Crítica: El diablo entre las piernas (2019), de Arturo Ripstein – 22 BAFICI

El diablo entre las piernas (México / España – 2019)
22 BAFICI: Autores

Dirección: Arturo Ripstein / Guion: Paz Alicia Garciadiego / Producción: Miguel Necoechea, Mónica Lozano, Antonio Chavarrías, Marco Polo Constandse / Fotografía: Alejandro Cantú / Montaje: Mariana Rodríguez / Diseño de Arte: Alejandro García / Música: David Mansfield / Intérpretes: Sylvia Pasquel, Alejandro Suárez, Greta Cervantes / Duración: 145 minutos.

En tiempos donde la sordidez cotiza como criptomoneda y el arte de incomodar es mayoritariamente una impostura, Arturo Ripstein y Paz Alicia Garciadiego regresan para marcar el abismo que existe entre ellos y los otros, entre la pereza y el trabajo, entre la ligereza desganada y la formalidad bien entendida. No se trata de legitimaciones académicas ni mucho menos, solo apuntar a la crisis de un lenguaje cada vez más despreciado por la pavada, la fachada política grandilocuente y los imperativos del presente. Afortunadamente, aún existen directores como Ripstein y escritoras como Garciadiego. Juegan a otra cosa. Están en las ligas mayores.

El vínculo entre el espacio y los personajes ha sido una de las constantes en sus melodramas despojados, estilizados, fetichistas. Un solo plano, un movimiento secuencial, describen a la perfección un estado: puede ser una mujer cagando en un baño precario o un anciano en bata que se arrastra por la casa. Son Beatriz y el viejo, una pareja gastada por los años, consumida por los celos y los insultos, pero atada al mismo tiempo a un lazo irrompible, el del amor enfermizo que, como vampiro, se alimenta de la sangre de la violencia. Esa casa destartalada y recargada de objetos, con el habitual decorado barroco de las películas del matrimonio mexicano, es la cueva por donde andarán los personajes, en medio de la asfixia y del dolor, pero también presos de los placeres que hay que reavivar, porque el fuego no es eterno y su alimento incluye maldades y otras perversiones.
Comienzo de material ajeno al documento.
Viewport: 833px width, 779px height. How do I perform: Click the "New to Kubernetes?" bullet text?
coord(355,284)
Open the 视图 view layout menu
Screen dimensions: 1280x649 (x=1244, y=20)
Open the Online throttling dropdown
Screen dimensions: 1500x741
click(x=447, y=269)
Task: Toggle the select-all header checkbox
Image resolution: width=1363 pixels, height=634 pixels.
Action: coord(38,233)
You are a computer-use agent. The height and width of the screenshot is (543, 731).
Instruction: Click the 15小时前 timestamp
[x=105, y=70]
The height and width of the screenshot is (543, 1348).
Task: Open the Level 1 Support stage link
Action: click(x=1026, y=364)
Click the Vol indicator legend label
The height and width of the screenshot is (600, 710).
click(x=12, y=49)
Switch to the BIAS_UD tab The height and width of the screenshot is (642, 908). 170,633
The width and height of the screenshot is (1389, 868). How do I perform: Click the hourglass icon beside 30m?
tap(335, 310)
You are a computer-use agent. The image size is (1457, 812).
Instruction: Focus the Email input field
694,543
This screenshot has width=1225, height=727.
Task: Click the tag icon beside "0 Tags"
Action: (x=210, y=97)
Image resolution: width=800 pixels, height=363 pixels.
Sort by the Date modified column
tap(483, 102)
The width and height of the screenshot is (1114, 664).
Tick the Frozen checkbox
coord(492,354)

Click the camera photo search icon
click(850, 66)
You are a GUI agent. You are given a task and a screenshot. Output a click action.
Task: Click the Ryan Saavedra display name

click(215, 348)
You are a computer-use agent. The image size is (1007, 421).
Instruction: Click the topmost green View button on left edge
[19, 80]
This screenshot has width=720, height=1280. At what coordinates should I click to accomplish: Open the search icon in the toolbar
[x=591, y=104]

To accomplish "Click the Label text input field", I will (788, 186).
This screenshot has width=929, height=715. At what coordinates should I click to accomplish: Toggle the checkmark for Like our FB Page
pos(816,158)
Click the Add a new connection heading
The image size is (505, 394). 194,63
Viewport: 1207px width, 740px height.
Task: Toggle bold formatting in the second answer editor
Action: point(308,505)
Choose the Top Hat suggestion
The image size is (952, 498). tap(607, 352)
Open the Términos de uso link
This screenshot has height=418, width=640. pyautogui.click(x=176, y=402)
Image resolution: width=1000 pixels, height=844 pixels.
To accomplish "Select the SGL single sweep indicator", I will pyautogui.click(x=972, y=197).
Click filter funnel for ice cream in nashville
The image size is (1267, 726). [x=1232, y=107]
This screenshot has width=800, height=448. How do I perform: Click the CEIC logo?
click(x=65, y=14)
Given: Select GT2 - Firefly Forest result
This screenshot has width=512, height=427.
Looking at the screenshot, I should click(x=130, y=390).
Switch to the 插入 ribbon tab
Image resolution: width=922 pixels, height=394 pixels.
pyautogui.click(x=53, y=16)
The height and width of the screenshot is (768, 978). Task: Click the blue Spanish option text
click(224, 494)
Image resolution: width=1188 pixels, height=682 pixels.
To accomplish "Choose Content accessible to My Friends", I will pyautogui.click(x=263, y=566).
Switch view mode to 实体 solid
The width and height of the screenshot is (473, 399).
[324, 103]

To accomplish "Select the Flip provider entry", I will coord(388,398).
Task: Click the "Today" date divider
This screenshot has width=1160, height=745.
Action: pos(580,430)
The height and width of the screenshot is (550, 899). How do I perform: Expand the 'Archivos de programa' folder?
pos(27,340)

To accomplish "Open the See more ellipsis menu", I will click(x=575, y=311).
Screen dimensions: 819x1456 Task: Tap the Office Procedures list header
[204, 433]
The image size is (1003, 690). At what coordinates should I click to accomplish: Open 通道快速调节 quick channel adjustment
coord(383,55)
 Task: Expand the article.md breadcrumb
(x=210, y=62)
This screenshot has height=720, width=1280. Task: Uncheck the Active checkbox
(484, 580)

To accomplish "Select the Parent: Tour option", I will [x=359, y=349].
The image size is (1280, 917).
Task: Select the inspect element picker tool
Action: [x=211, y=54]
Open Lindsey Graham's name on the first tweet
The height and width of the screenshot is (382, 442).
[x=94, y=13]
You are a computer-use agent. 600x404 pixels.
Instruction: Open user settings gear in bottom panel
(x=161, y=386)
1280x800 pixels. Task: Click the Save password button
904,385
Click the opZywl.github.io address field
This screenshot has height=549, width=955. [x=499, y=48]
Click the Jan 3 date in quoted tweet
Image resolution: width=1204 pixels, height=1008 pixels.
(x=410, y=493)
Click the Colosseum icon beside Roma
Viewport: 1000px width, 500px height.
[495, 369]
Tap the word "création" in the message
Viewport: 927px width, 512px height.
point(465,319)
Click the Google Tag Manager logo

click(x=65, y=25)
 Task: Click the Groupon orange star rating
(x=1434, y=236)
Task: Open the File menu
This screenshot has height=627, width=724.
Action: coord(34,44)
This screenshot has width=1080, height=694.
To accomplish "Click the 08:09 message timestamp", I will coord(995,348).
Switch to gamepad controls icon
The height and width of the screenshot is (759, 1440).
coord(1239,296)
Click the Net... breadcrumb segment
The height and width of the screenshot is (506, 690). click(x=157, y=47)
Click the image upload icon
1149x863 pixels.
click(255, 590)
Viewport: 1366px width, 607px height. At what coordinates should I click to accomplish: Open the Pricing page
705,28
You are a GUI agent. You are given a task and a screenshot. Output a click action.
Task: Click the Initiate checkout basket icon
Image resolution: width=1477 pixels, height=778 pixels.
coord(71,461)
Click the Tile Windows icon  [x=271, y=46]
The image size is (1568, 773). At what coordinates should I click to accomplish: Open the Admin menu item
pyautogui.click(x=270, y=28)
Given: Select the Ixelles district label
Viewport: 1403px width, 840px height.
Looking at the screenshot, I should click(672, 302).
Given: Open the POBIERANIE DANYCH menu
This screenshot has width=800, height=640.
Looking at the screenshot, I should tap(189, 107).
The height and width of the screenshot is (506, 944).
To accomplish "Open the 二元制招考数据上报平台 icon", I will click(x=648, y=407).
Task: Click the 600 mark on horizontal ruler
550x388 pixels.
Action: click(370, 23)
Sin embargo, con el despliegue escénico, El diablo entre las piernas incorpora una lengua, un código verbal exquisito, el artificio perfecto del melodrama, un cúmulo de expresiones donde la oralidad se complemente con la escritura de modo extraordinario. Hay que escuchar los diálogos para evaluar la complejidad de tonos y el encanto de esas frases deudoras de boleros, tangos y de la jerga de los reyes y las reinas de la noche. El viejo insulta y ella anota en una libreta esos insultos. La libreta ya se ha convertido en otra cosa, en un diario de blasfemias que ingresan en el terreno artístico. Pero también están las otras conversaciones, la del viejo con su amante, la del amante con su marido, las de Beatriz con su compañero de tango. Todas están atravesadas por un uso de la palabra riquísima en matices, donde el humor incluido en pequeñas dosis contribuye al armado de un mundo autónomo e irresistible.

Y si el sexo en la vejez parece ser un tabú al que pocos y pocas se le animan, Beatriz y el viejo buscan saciar el deseo, ese impulso que puede envejecer pero nunca muere. Ella tiene el diablo entre las piernas y arrastra como cadenas un apetito insaciable; él no puede convivir en apariencia con esas historias de puta, pero son el motor de su calentura. Es el machismo mexicano retorcido hasta el ridículo. El hecho de que anden en pelotas prácticamente por la casa habla de una frontalidad que de la tragedia puede pasar a la comedia en cuestión de segundos. La expectativa genital nunca logra sobreponerse a la pasión descontrolada y a la pulsión de muerte. Así se vive en el universo Ripstein, no apto para la tibieza.

Pero para completar este cuadro de tintes expresionistas y ambientes decadentes, y para atestiguar esta fuerza irracional que también es contagiosa, hay una joven mujer que los ayuda en las tareas domésticas y que ingresa paulatinamente a formar parte del círculo. Su temprana aparición simula enmarcarse en la empleada doméstica maltratada. Más tarde, tejerá poco a poco con los mismos hilos de perversidad, e irá desde una malsana curiosidad por entender la noción de amor que sostiene la pareja, hasta ser partícipe de sus decisiones. En toda gran obra, debe haber testigos.

Al final, cuando ya estamos en el barro de la desesperación, cuando la calma después de la tormenta ocupa la escena por escaso tiempo, lamentamos que la película termine porque no hay forma de no querer a estos desgraciados.